== EXTRACTED ENTRIES ==
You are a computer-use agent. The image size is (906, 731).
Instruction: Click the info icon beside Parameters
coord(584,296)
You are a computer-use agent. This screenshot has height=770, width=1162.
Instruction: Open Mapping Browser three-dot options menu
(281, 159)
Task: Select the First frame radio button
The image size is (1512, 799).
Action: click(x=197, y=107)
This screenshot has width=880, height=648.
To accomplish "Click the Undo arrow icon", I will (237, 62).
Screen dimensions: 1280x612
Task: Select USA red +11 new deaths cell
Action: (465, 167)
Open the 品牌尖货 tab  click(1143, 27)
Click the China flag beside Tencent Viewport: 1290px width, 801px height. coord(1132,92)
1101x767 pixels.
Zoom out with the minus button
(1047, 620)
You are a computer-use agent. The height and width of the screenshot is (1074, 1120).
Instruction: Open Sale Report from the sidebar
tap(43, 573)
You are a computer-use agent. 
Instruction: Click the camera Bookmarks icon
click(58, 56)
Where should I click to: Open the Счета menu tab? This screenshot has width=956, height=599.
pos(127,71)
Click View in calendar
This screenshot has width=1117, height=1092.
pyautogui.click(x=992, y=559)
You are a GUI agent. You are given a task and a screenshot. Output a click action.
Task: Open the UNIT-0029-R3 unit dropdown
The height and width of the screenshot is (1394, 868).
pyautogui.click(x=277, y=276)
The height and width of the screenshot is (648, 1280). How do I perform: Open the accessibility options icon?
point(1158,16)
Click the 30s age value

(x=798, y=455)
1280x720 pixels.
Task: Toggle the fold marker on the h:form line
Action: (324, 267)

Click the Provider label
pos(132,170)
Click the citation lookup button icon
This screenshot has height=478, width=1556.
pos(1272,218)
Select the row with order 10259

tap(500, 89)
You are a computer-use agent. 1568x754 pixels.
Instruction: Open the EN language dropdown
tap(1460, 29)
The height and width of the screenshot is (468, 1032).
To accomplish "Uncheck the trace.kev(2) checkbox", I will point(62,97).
===
STATED GOAL
Arrange all the items above as a Markdown table with one row per nonblank line, leaving out the blank lines. Use two columns headed Number and Record line, with the row number in the first and the line in the second.

COMPLETED EXERCISE
| Number | Record line |
|---|---|
| 1 | You are a computer-use agent. The image size is (906, 731). |
| 2 | Instruction: Click the info icon beside Parameters |
| 3 | coord(584,296) |
| 4 | You are a computer-use agent. This screenshot has height=770, width=1162. |
| 5 | Instruction: Open Mapping Browser three-dot options menu |
| 6 | (281, 159) |
| 7 | Task: Select the First frame radio button |
| 8 | The image size is (1512, 799). |
| 9 | Action: click(x=197, y=107) |
| 10 | This screenshot has width=880, height=648. |
| 11 | To accomplish "Click the Undo arrow icon", I will (237, 62). |
| 12 | Screen dimensions: 1280x612 |
| 13 | Task: Select USA red +11 new deaths cell |
| 14 | Action: (465, 167) |
| 15 | Open the 品牌尖货 tab  click(1143, 27) |
| 16 | Click the China flag beside Tencent Viewport: 1290px width, 801px height. coord(1132,92) |
| 17 | 1101x767 pixels. |
| 18 | Zoom out with the minus button |
| 19 | (1047, 620) |
| 20 | You are a computer-use agent. The height and width of the screenshot is (1074, 1120). |
| 21 | Instruction: Open Sale Report from the sidebar |
| 22 | tap(43, 573) |
| 23 | You are a computer-use agent.  |
| 24 | Instruction: Click the camera Bookmarks icon |
| 25 | click(58, 56) |
| 26 | Where should I click to: Open the Счета menu tab? This screenshot has width=956, height=599. |
| 27 | pos(127,71) |
| 28 | Click View in calendar |
| 29 | This screenshot has width=1117, height=1092. |
| 30 | pyautogui.click(x=992, y=559) |
| 31 | You are a GUI agent. You are given a task and a screenshot. Output a click action. |
| 32 | Task: Open the UNIT-0029-R3 unit dropdown |
| 33 | The height and width of the screenshot is (1394, 868). |
| 34 | pyautogui.click(x=277, y=276) |
| 35 | The height and width of the screenshot is (648, 1280). How do I perform: Open the accessibility options icon? |
| 36 | point(1158,16) |
| 37 | Click the 30s age value |
| 38 | (x=798, y=455) |
| 39 | 1280x720 pixels. |
| 40 | Task: Toggle the fold marker on the h:form line |
| 41 | Action: (324, 267) |
| 42 | Click the Provider label |
| 43 | pos(132,170) |
| 44 | Click the citation lookup button icon |
| 45 | This screenshot has height=478, width=1556. |
| 46 | pos(1272,218) |
| 47 | Select the row with order 10259 |
| 48 | tap(500, 89) |
| 49 | You are a computer-use agent. 1568x754 pixels. |
| 50 | Instruction: Open the EN language dropdown |
| 51 | tap(1460, 29) |
| 52 | The height and width of the screenshot is (468, 1032). |
| 53 | To accomplish "Uncheck the trace.kev(2) checkbox", I will point(62,97). |